▸ **EXERCISE DIRECTIONS**: Output the entries below as a Markdown table with the columns "Row" and "Line", numbering each line and skipping blank lines. Start at the line that contains "the body text" and stop after the final line of the entries, omitting the pictures.

>> Begin RAW DATA

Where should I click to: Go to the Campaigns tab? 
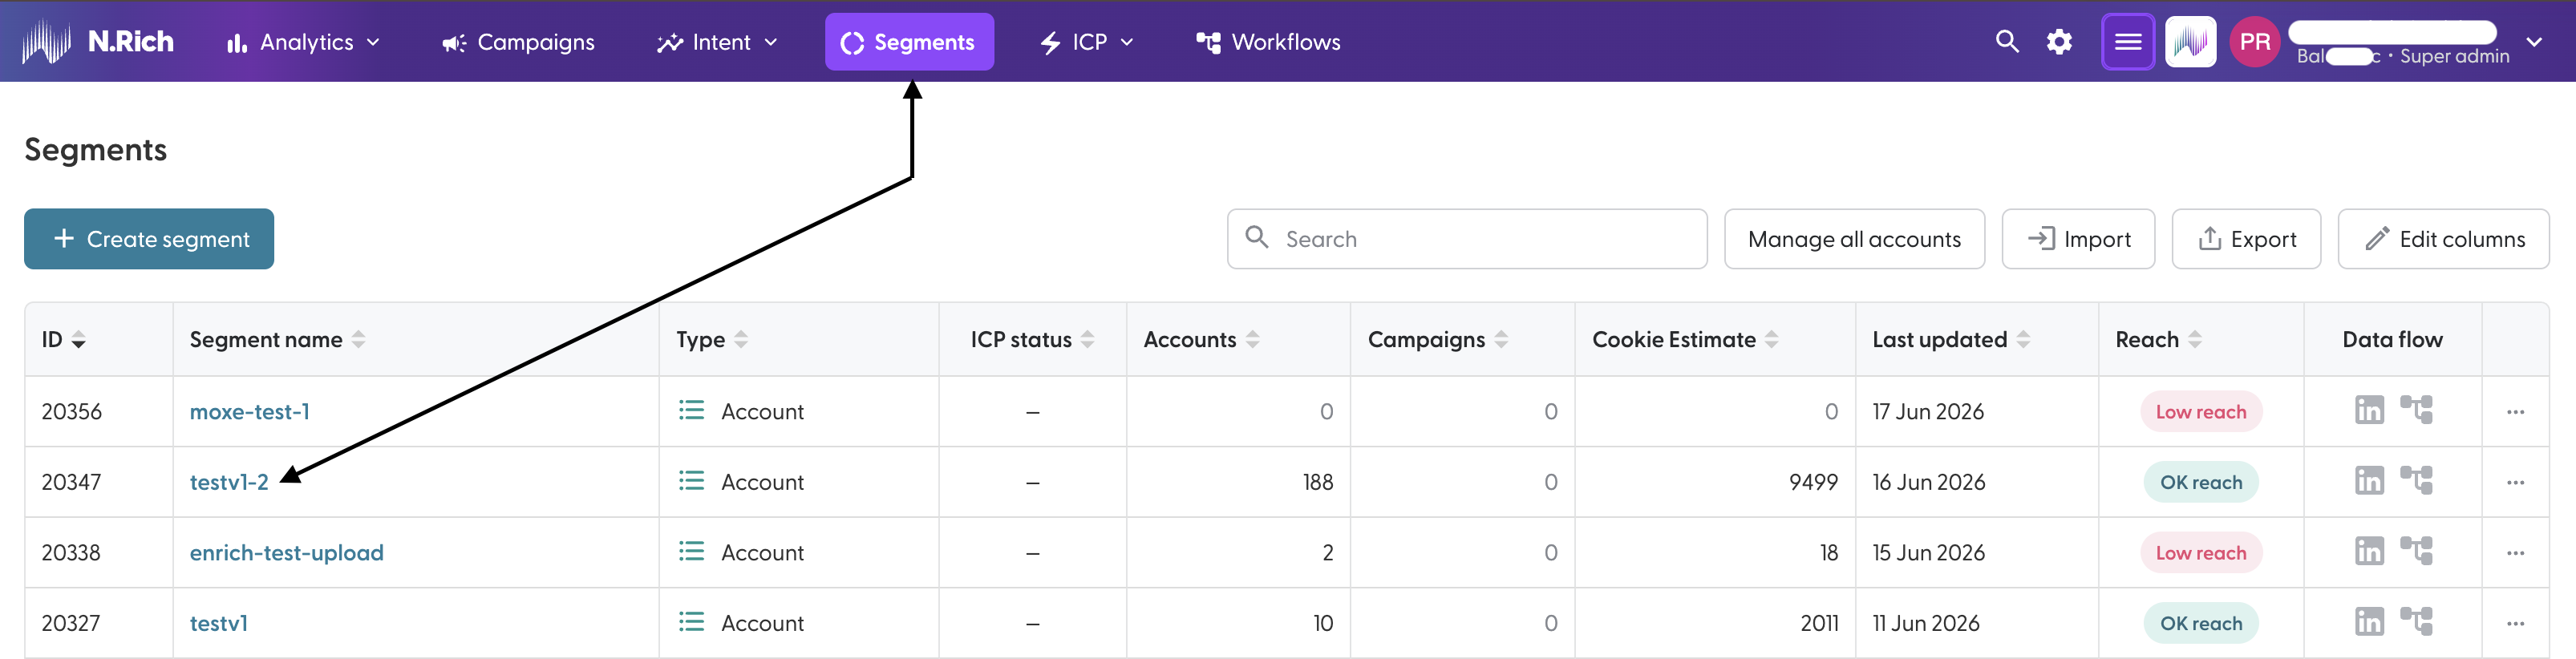pos(518,42)
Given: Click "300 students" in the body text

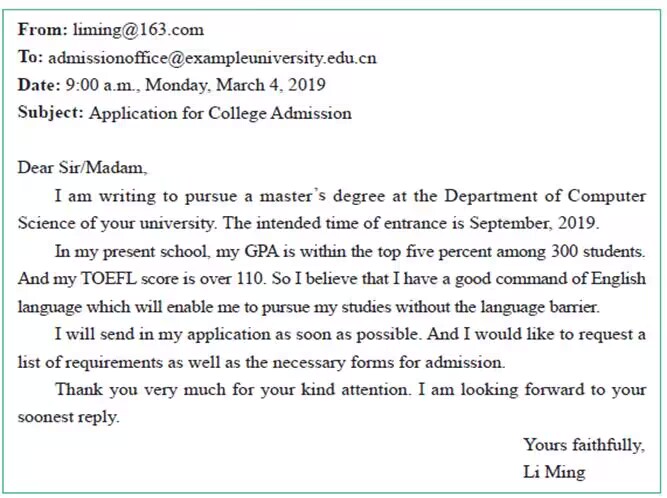Looking at the screenshot, I should [x=602, y=250].
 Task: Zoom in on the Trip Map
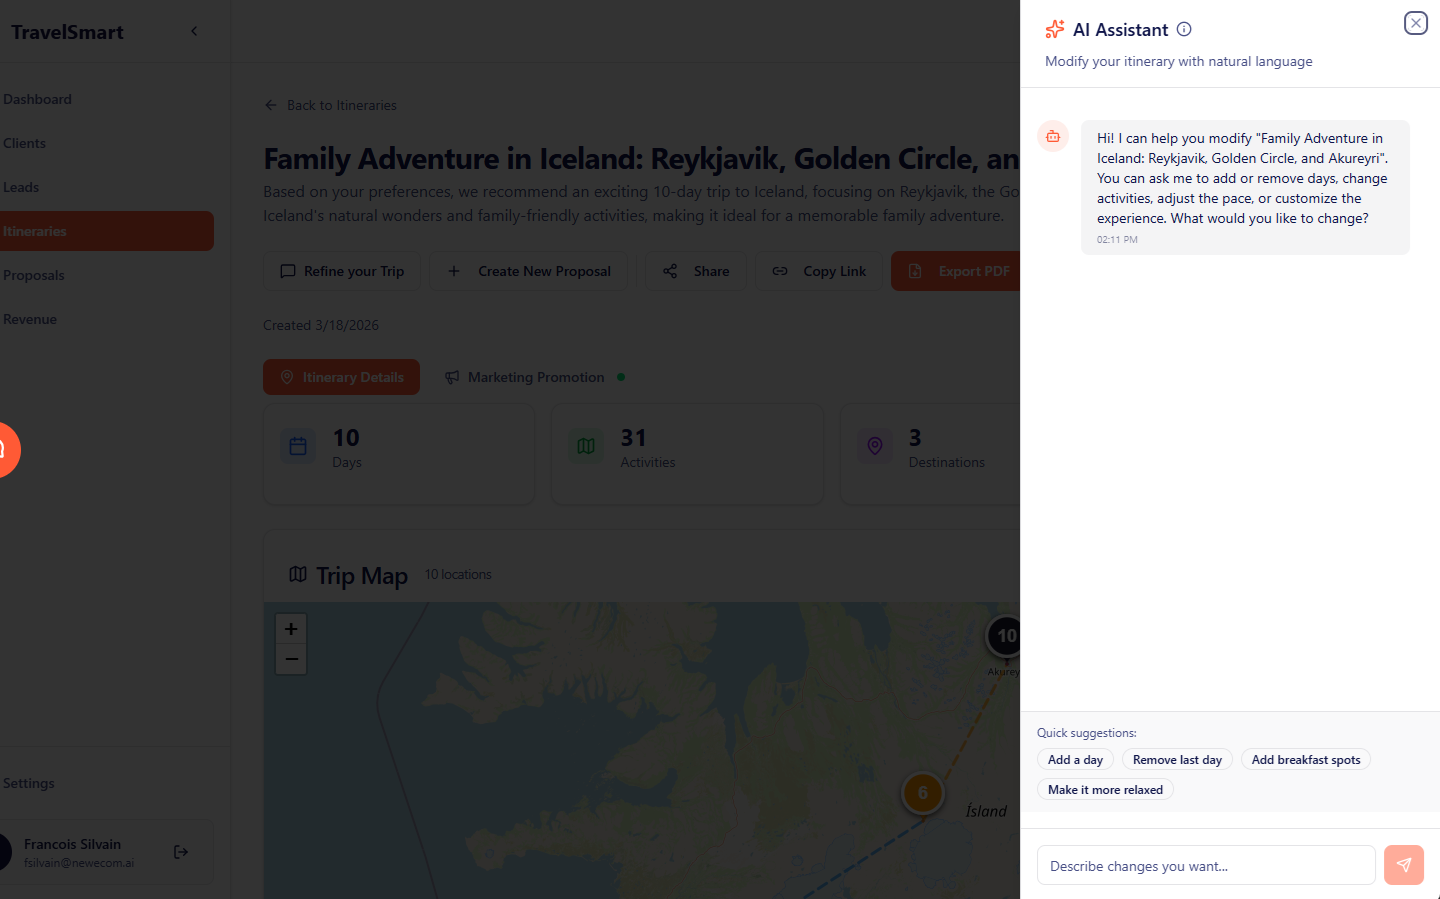(x=291, y=629)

>> End RAW DATA

▸ **SOLUTION TO THIS TASK**:
| Row | Line |
|---|---|
| 1 | Given: Click "300 students" in the body text |
| 2 | Looking at the screenshot, I should [x=602, y=250]. |
| 3 |  Task: Zoom in on the Trip Map |
| 4 | (x=291, y=629) |